Defaulting Or Hyperinflating
About a month ago, Kenichi Ohmae of Japan put out this column here (it’s in Japanese, unfortunately) pointing out that there are only 2 real options for Japan if it can’t fix its budget deficit. Since then of course the credit rating for Japan has been downgraded, and this year’s budget is headed for more of the same as previous years which is only going to make things worse.
The more recent column by Kenichi Ohmae (again, it’s only in Japanese), goes through just how screwed the Japanese budget is, given that more than half of the budget is going to be funded from bonds. In a sense, if the budget is about 5-6times the actual income of the government. The debt is AUD$7.077 trillion, while the annual government expenditure is looking about AUD$1.774 Trillion. More than half of that latter figure is going to be funded from bonds – which will dutifully be bought by the Japanese.
The point Ohmae makes in his recent column is that the Consumption Tax necessarily has to be raised from 5% to about 30%, and even then the government barely has a shot at paying the interest on the bonds. It has to cut expenditure by half (!) to be able to pay off the principle; all the while trying to look after its welfare obligations. As it stands, the Democrats in Japan under Naoto Kan don’t seem to have a chance of raising the Consumption Tax to 10% which is not even close to being enough; and there are no real cuts being mooted, which in turn means Japan won’t be able to meet its debt payments, leading to a default.

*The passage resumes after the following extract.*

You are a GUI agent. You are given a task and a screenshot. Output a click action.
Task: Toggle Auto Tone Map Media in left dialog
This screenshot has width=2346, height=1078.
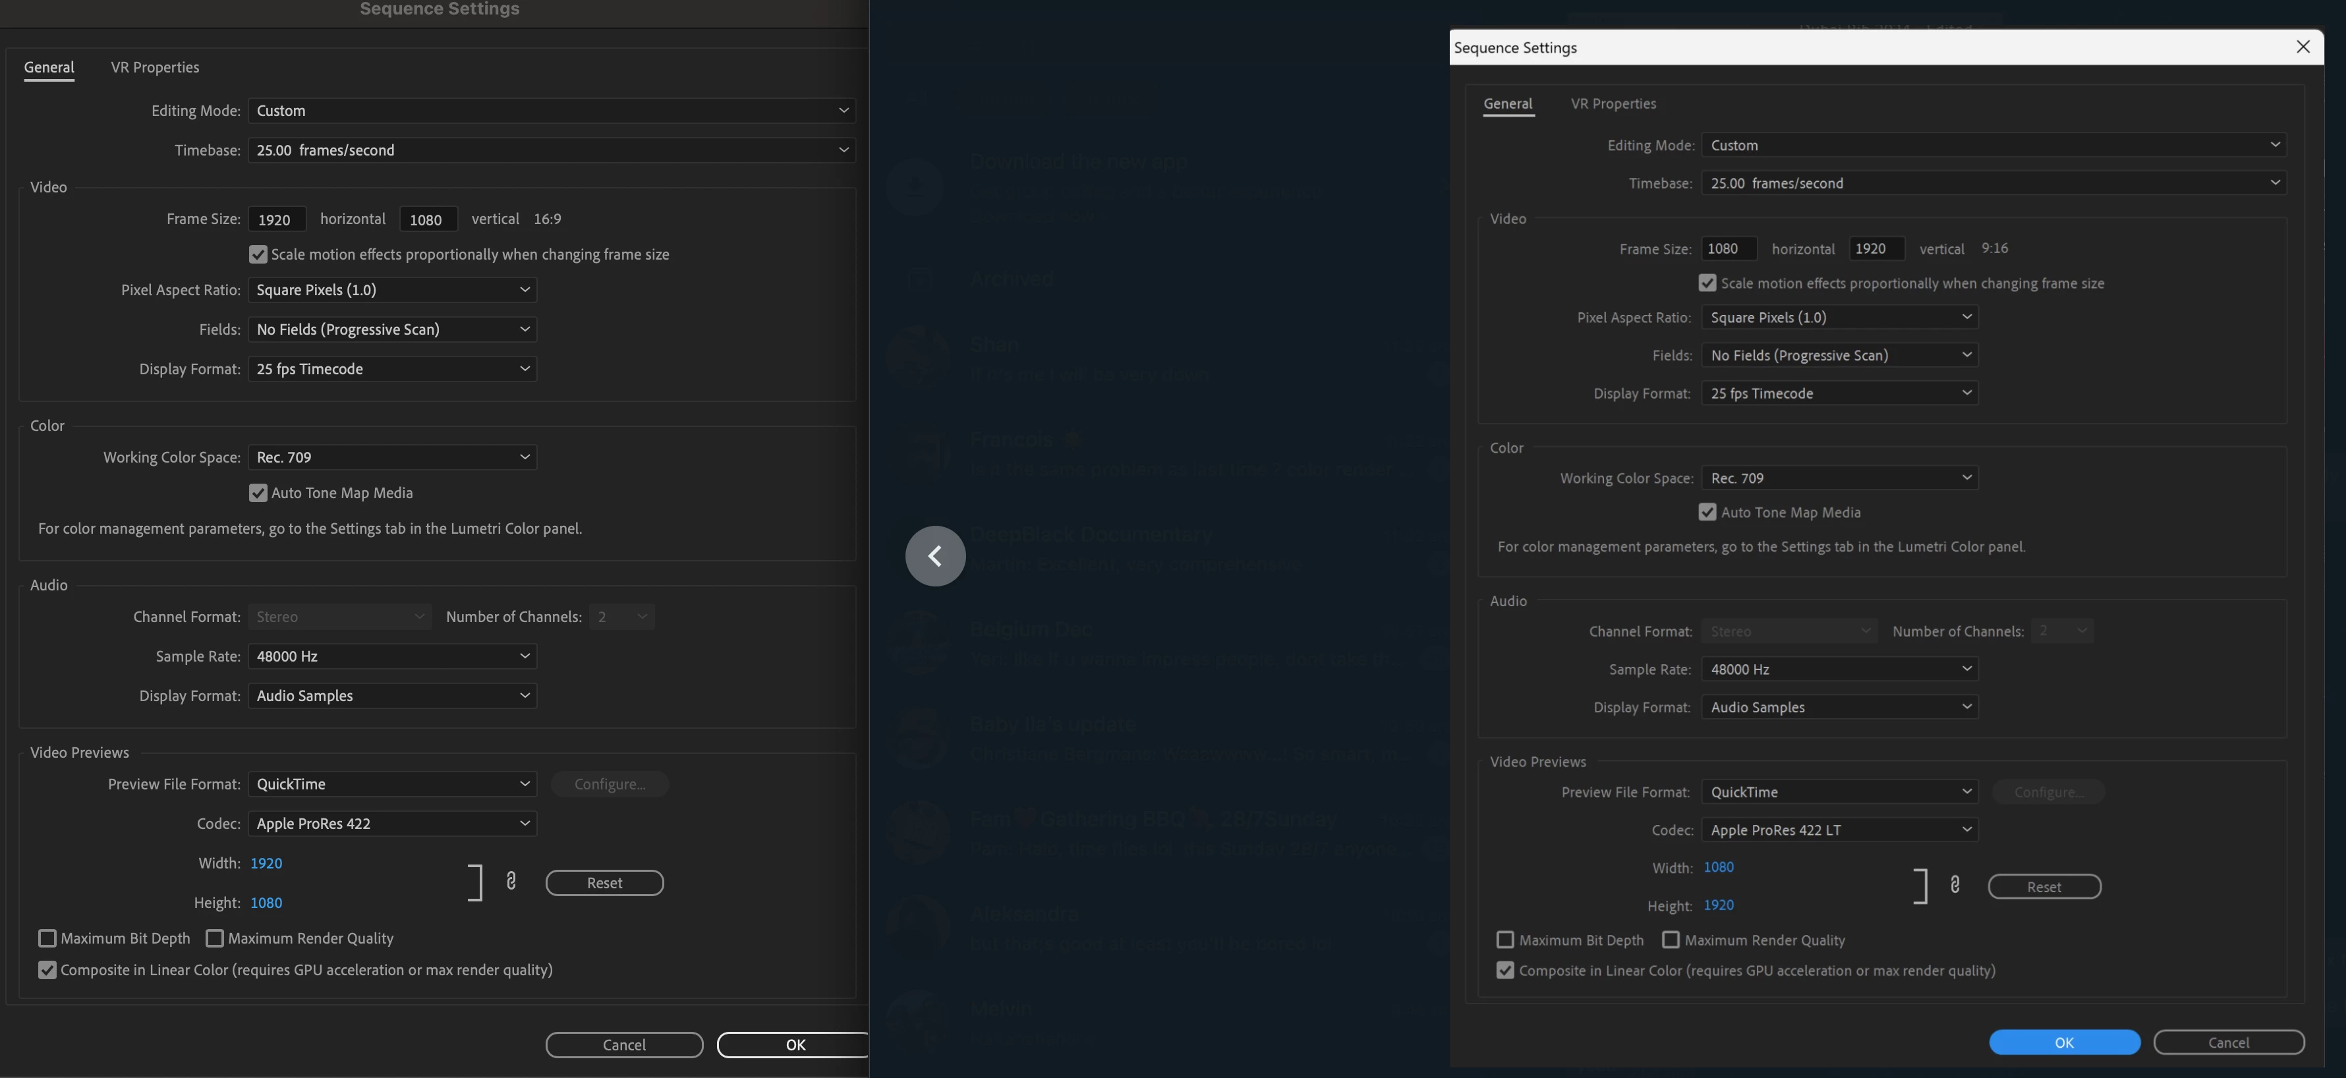coord(258,493)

The other option is of course to print money and hyperinflate away the debt, which is another way of the government to seize hold of the savings of everybody to pay off its debts. Either way there’s going to be a furor, but judging from the headlines in Japan, it’s hard to see anybody being able to make any decision that won’t lead to a default or hyperinflating away the debt. The ramifications of this for the world are going to be really interesting to say the least.
It’s a sad state of affairs that the opposition Liberal Democrats who presided over the economy for 60 years with the bureaucrats of the Treasury created the problem, so it’s strictly not just about the Democratic Party that is being questioned. Ohmae is essentially demanding an apologia in the face of the final judgment of the marketplace, but really, how worried are people in Japan? Ohmae thinks that everybody is so used to talk of the crisis without feeling its impact, they’ve become inured to it, which is not a good thing.
Yet, if Japan defaulted and did what the Argentinian Government did and paid 30cents in the dollar, there would be riots to rival Tunisia, Egypt and Lybya. Which leaves hyperinflation as the more probable option. Ohmae observes that the idea there would be to write down debts by destroying the value of the debt, taking with it everybody’s financial assets. The nation is essentially commandeering everybody’s savings in Government Bonds. it’s an ugly business. It would only be then that the people would realise that it would have been better to have paid the extra tax so the government could pay off the debts, but it would be way too late by then.
Talk about the devil and the deep blue sea.